Tobislu t1_irw5pz4 wrote on October 11, 2022 at 2:25 PM

Reply to comment by lefnire in what jobs will we have post singularity? by theferalturtle

Different AI aren't judging themselves

Do you find it odd that human beings police other human beings?

We're distinct, and capable of judging when behavior is outside our accepted norms. As long as its primary function is not a nightly build, based off of the AI it's judging, it should be as objective as we are

lefnire t1_irwn38m wrote on October 11, 2022 at 4:23 PM

I want to preface by saying: I'm one of the most optimistic AI people you'll meet. I call their current work "creative". I think they'll be conscious; I think they already are. The sky's the limit. But when it comes to getting training data (their food), I wonder if it's a conceptual (not skill-based) impossibility. Think of humans farming, a necessary evil. We transcended the animal kingdom, but we need them for our "foundation" (sustenance). Only recently are we creating synthetic food (eg lab-grown meat), so maybe data-labelling isn't impossible in the final analysis. Or maybe AI transcends supervised learning to unsupervised / semi-supervised (the equivalent of us transcending calories). We'll see, I'm just spit-balling what seems to be a chicken/egg issue; not a capacity issue.
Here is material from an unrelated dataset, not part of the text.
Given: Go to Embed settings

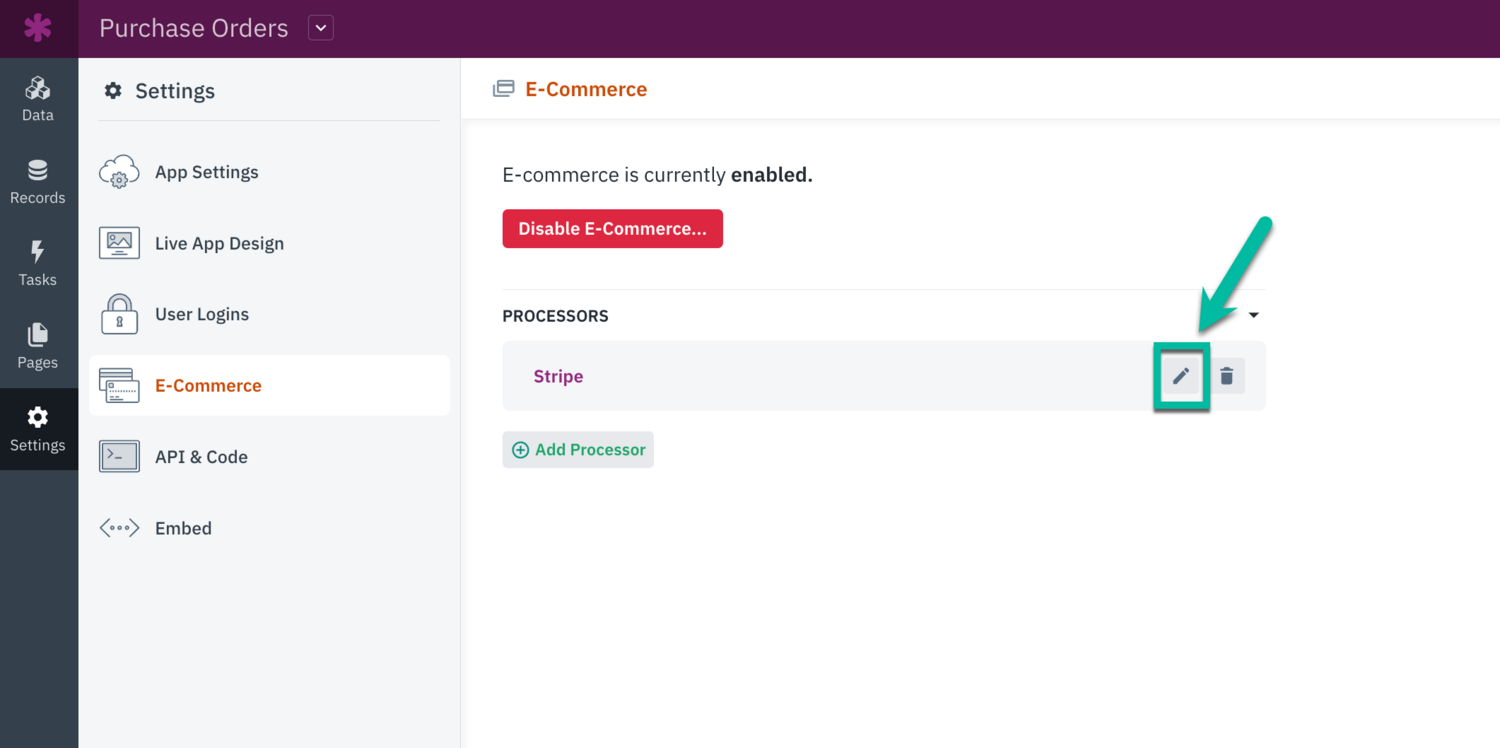Looking at the screenshot, I should [183, 527].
I'll give you an example of the best we currently have with transfer learning (AI -> AI) in NLP. DistillBERT is a slimmed down language model equivalent of its more powerful counterpart (whatever it is you choose as that counterpart model you're trying to approximate, in the BERT family). The original "lossless" model is called the teacher, and the new "lossy" model is called the "student". It's like zipping a model, basically. They way it works is the teacher is trained on a human-created dataset. It does its thing, the student watches it in action (inference) and tries to learn the heuristics without learning the details.

But even the teacher needed human-created training data.
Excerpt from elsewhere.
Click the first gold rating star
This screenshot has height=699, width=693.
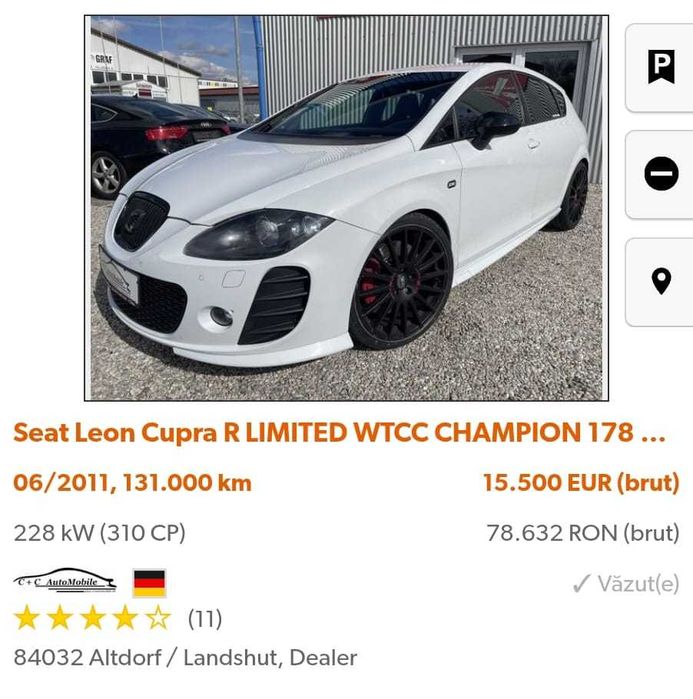pos(27,618)
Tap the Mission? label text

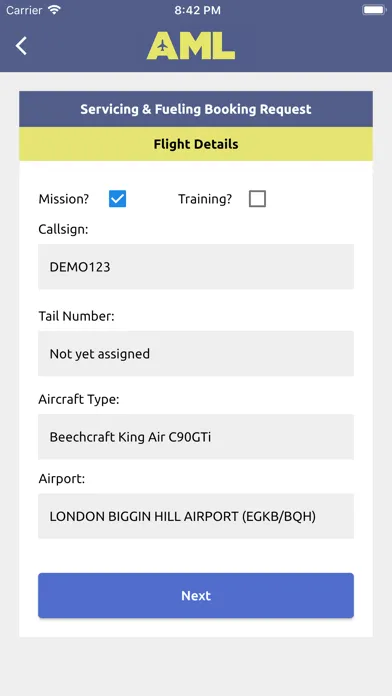click(x=64, y=199)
Closer to your "policing" analogy, these creativity-based models (like DALLE-2, Stable Diffusion, etc) are called Generative Adversarial Networks - or just Generative models. They use an Actor/Critic paradigm, where one half of the model (the actor, think right hemisphere) creates the art; and the other half (the critic, think left hemisphere) judges that as legit or sloppy. It's actually trying to judge it as real (human-created) or not (AI-created). So that's closer to your policing analogy. HOWEVER! Even here, the actor fully required human art to train. In no way could it have bootstrapped even a little without the original dataset of human art. But now it can take its training wheels off, and away it goes.

Any way you spin AI->AI training, these things have names and they're not what you think. Actor/critic, distillation, transfer learning, zero-shot learning, few-shot learning, etc. The absolute closest to what you're implying is zero-shot learning, and they way that works is by taking a trained model in one domain, have it predict in this new domain (based on its irrelevant skill), make an analogy from that to this domain, and use that as training data. Per previous, a common example is this. New domain is classification (cat, dog, or tree). Old domain is next-word prediction (masked language modeling), eg "I like when my [MASK] purrs". Predict the mask for the current text, use as training data to train a classifier. But again.... seeing the problem yet?

What we'd need is a full switch from supervised learning to reinforcement learning models running shop, which are learning in the world from their own experience, to provide the training data for any supervised learning models left around.

Tobislu t1_irwo2fi wrote on October 11, 2022 at 4:29 PM

Honestly, I think you made me more confused 😅

lefnire t1_irwv344 wrote on October 11, 2022 at 5:14 PM

My apologies. I don't like it when people use word-salad to strong-arm a debate, I just meant to explain the situation from the trenches.